■ MATERIAL FOR THIS TASK ■
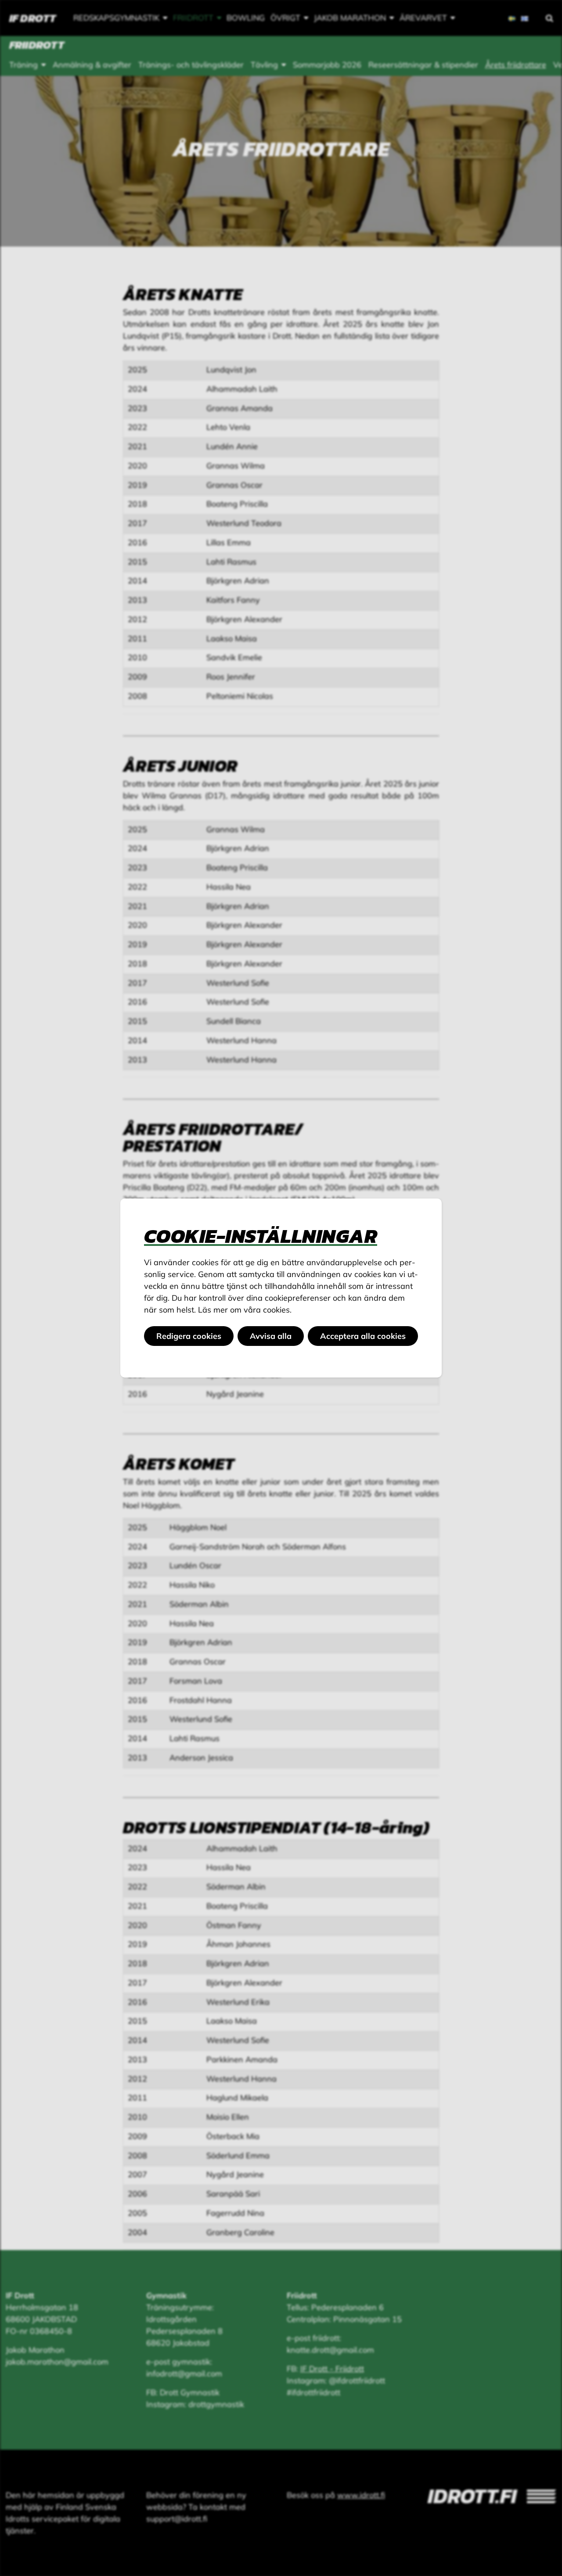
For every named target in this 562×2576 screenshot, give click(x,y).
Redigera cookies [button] (188, 1336)
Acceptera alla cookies (363, 1336)
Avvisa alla (271, 1336)
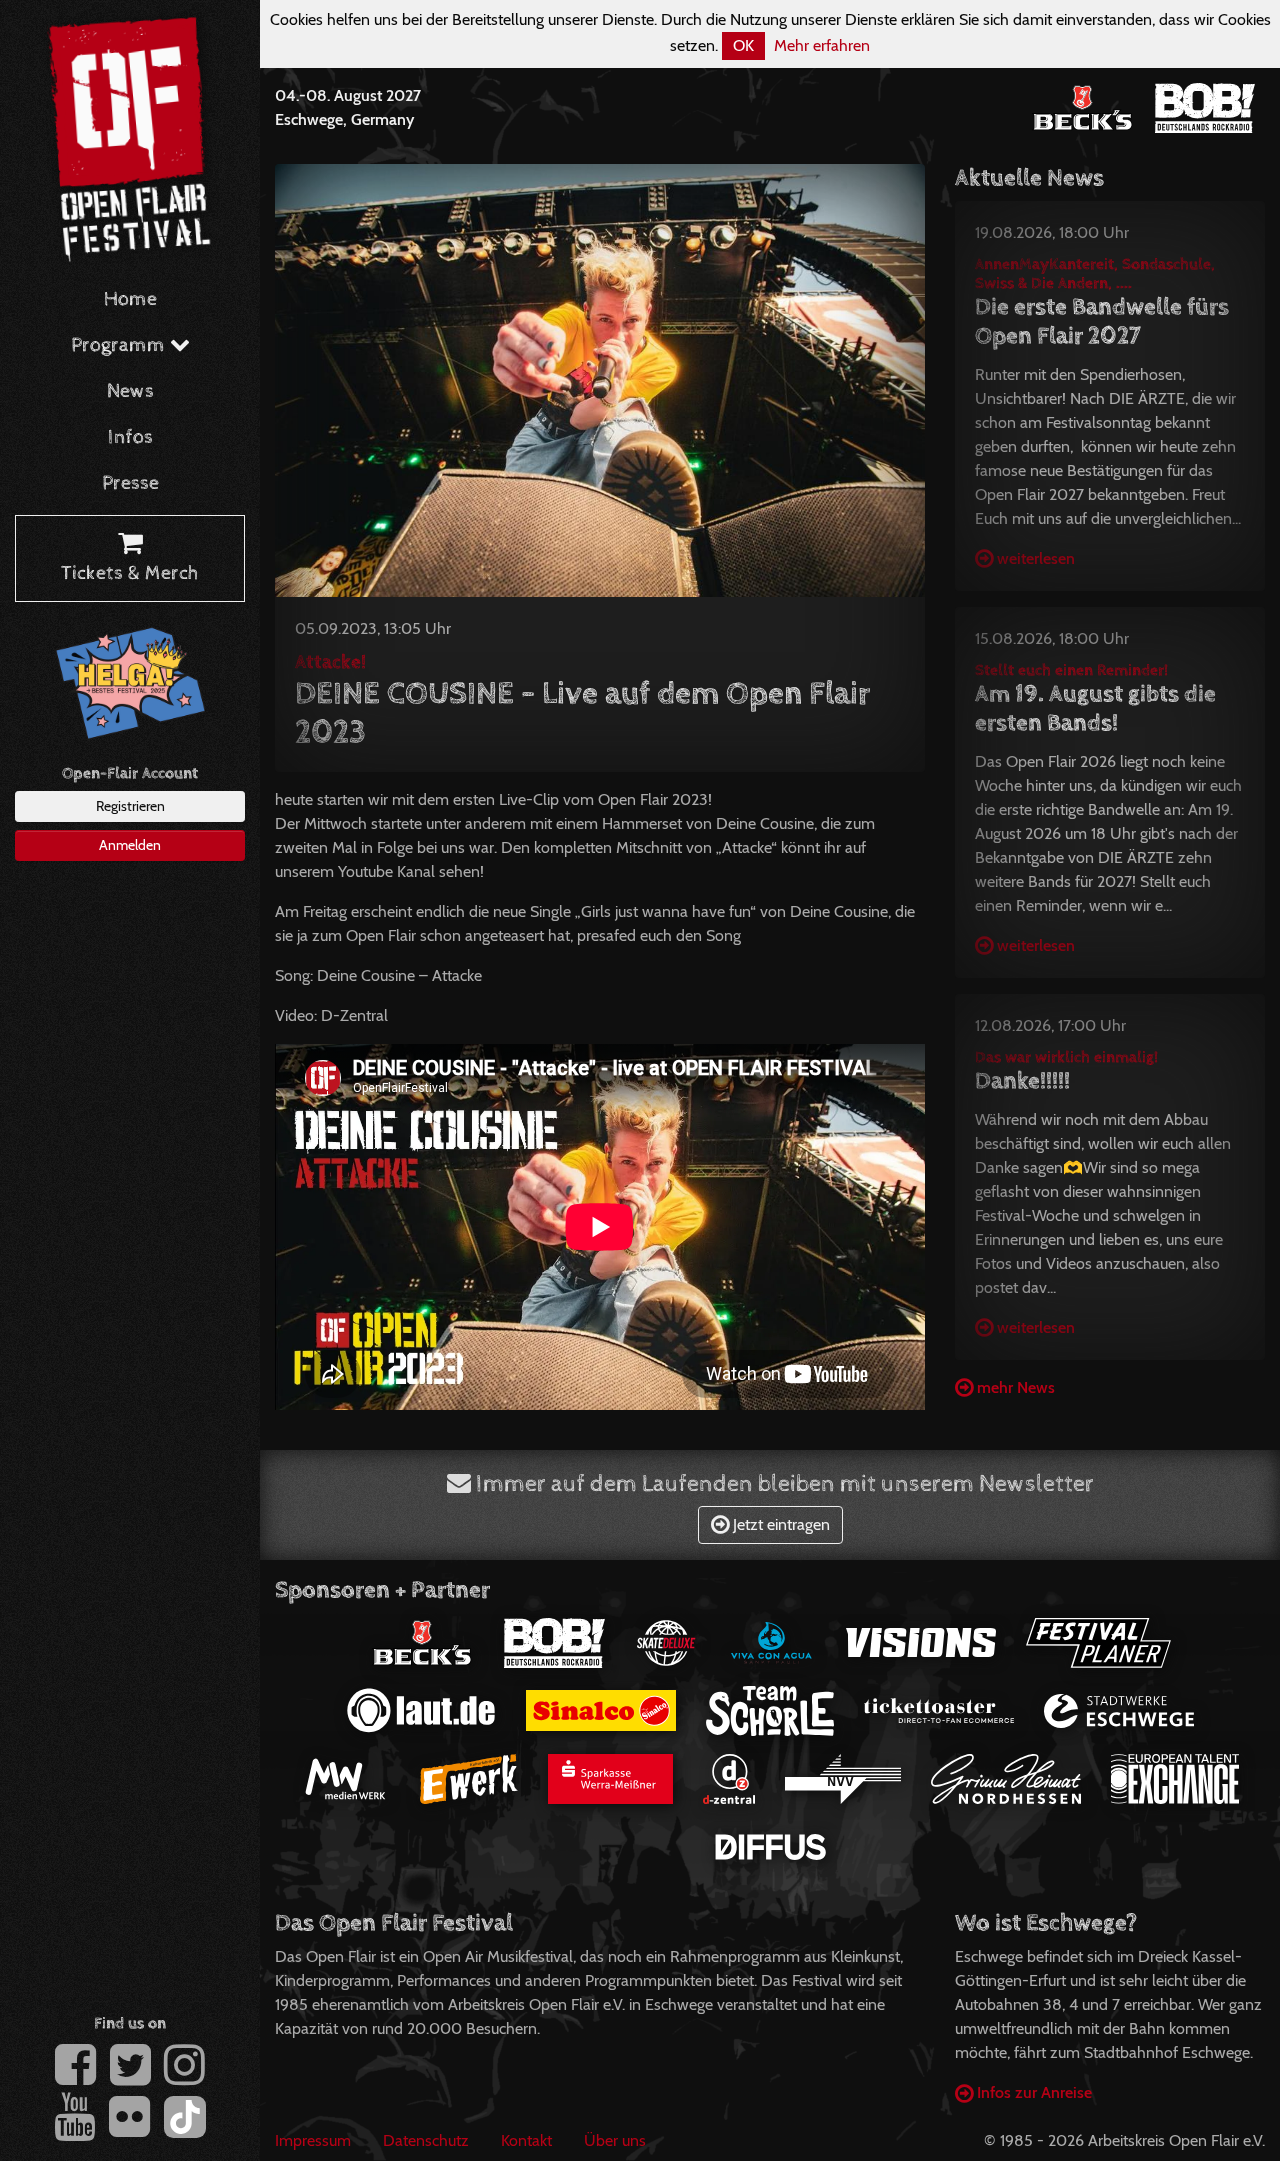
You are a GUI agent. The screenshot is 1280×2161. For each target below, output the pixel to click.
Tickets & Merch (130, 573)
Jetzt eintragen (779, 1524)
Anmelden (130, 845)
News (130, 391)
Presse (130, 483)
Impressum (313, 2140)
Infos (130, 437)
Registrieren (130, 806)
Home (130, 299)
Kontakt (526, 2140)
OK (743, 45)
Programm (120, 345)
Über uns (615, 2140)
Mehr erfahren (822, 45)
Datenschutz (426, 2140)
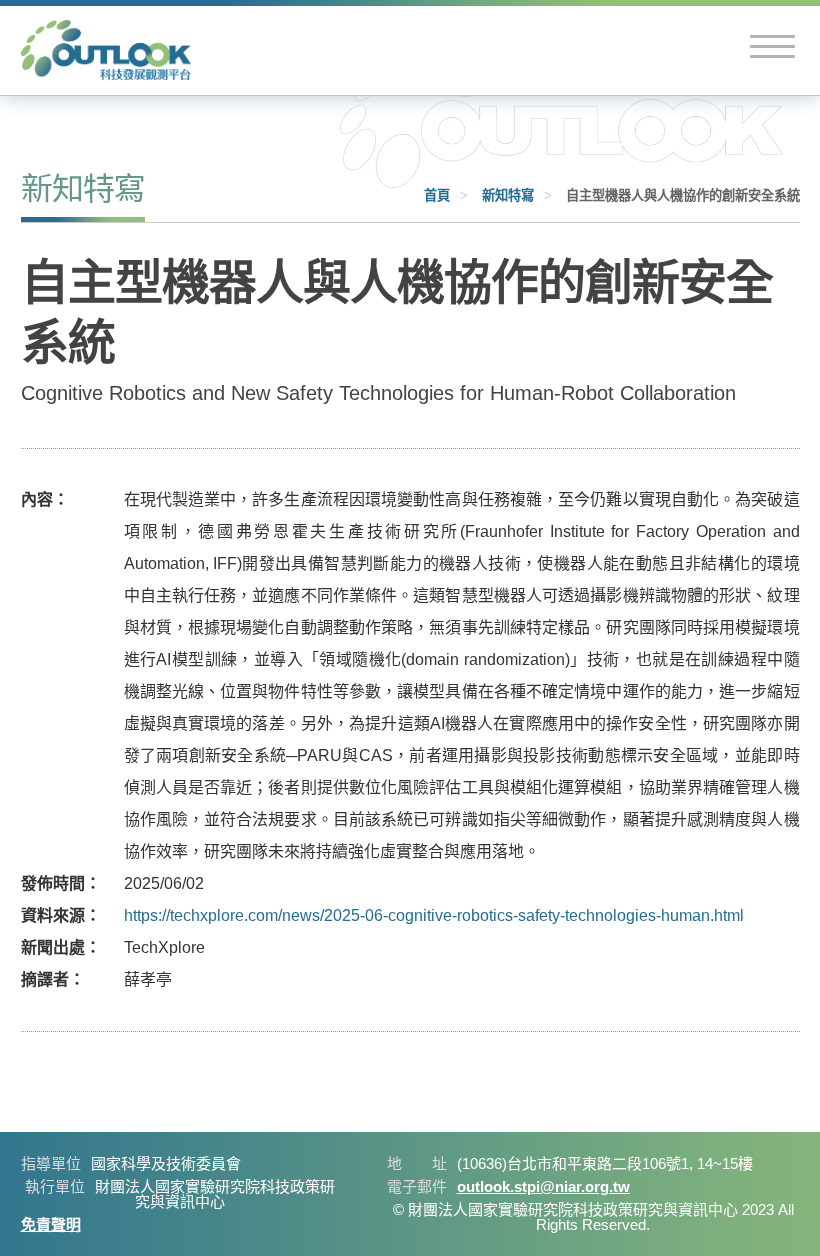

■ WHAT TO WORK ON ■
Where the line containing "Presse (130, 483)" appears in the entries above, start there and set down every line exactly through the last one, inclusive; omit pictures.

■ ANSWER TO THIS TASK ■
Presse (130, 483)
Impressum (313, 2140)
Infos (130, 437)
Registrieren (130, 806)
Home (130, 299)
Kontakt (526, 2140)
OK (743, 45)
Programm (120, 345)
Über uns (615, 2140)
Mehr erfahren (822, 45)
Datenschutz (426, 2140)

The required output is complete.